Um grupo de vinte e quatro deputados estaduais protocolou, anteontem, uma Ação Popular na Justiça Federal com o objetivo de suspender a implantação do sistema de pedágio eletrônico “free flow” no Lote 4 das concessões rodoviárias do Paraná. A ação é movida contra a Agência Nacional de Transportes Terrestres (ANTT), a União e o Consórcio Infraestrutura PR, concessionária responsável pelo trecho. Na região, está prevista instalação dessas praças em Arapongas, Mauá da Serra e Mandaguari.

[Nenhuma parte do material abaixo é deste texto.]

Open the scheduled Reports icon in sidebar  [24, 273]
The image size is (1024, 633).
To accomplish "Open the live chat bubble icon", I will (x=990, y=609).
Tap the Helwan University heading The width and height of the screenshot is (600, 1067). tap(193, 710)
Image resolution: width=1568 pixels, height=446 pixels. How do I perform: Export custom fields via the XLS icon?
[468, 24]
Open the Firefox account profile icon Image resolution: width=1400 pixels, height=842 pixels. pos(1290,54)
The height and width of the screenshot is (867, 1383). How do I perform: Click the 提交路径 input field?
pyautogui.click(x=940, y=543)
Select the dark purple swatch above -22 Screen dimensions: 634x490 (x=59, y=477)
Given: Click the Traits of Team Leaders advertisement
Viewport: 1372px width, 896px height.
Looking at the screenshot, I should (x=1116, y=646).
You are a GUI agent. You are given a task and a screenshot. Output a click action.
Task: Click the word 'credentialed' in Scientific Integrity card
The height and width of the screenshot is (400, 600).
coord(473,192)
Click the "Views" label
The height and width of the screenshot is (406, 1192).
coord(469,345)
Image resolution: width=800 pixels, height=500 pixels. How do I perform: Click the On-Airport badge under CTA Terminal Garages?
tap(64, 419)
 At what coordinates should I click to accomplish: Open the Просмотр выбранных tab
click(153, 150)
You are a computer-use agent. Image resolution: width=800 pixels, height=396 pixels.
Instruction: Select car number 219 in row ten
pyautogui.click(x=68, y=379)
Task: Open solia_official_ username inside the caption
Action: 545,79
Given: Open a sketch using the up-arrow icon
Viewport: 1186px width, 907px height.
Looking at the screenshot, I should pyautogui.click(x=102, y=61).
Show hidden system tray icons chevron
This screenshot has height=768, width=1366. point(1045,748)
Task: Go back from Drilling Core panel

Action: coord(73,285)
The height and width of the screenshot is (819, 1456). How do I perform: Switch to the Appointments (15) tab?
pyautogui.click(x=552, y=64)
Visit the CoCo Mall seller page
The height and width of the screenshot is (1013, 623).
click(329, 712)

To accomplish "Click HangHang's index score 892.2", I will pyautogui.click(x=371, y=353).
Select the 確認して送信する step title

Na ação, os deputados questionam pontos legais sobre a implantação do sistema de cobrança eletrônica “free flow”, inconsistências durante o processo licitatório e denunciam decisões da ANTT que, segundo os parlamentares, atendem apenas aos interesses das concessionárias e não da população impactada pelos pedágios. A Ação Popular foi uma iniciativa dos deputados Evandro Araújo, Luiz Claudio Romanelli, Tercílio Turini e Delegado Jacovós, que ganhou a coautoria de diversos deputados.
Um dos principais pontos questionados pelos deputados na ação é que a possibilidade de cobrança de tarifa cheia pelo free flow é ilegal e contraria a Lei Federal nº 14.157/2021, que regulamentou o sistema de livre passagem no Brasil e está em vigor. Essa lei diz que “a implementação da cobrança pelo uso de rodovias por meio de sistemas de livre passagem, com o intuito de possibilitar pagamentos de tarifas que guardem maior proporcionalidade com o trecho da via efetivamente utilizado”.
Segundo os autores, essa lei deixa claro que o “free flow” deve adotar a cobrança por quilômetro rodado e não por tarifa integral, como as concessionárias pretendem implantar. Outro ponto é a resposta oficial da ANTT informando que o sistema free flow no Lote 4 ainda não possui as devidas autorizações prévias para o seu funcionamento.
“Essa é uma parte importante da ação, porque, se não há autorização prévia da ANTT, como prevê a documentação do processo licitatório, por que a concessionária está instalando pórticos antes mesmo do início da operação?”, alertou Araújo.
A ação também questiona as consequências previstas no Código de Trânsito Brasileiro para quem não realizar o pagamento no prazo de 30 dias. A infração é considerada grave, com multa e cinco pontos na Carteira Nacional de Habilitação.
REGIÃO
A instalação das novas praças no sistema free flow vem ganhando resistência na região. A localização da praça entre Rolândia e Arapongas ainda é motivo de discussão. Em Mandaguari e Mauá da Serra, as lideranças também se mobilizam (ver matéria abaixo). Nos três pontos, as praças serão instaladas em regiões de grande fluxo de moradores que circulam a trabalho e estudo, impactando no custo do transporte.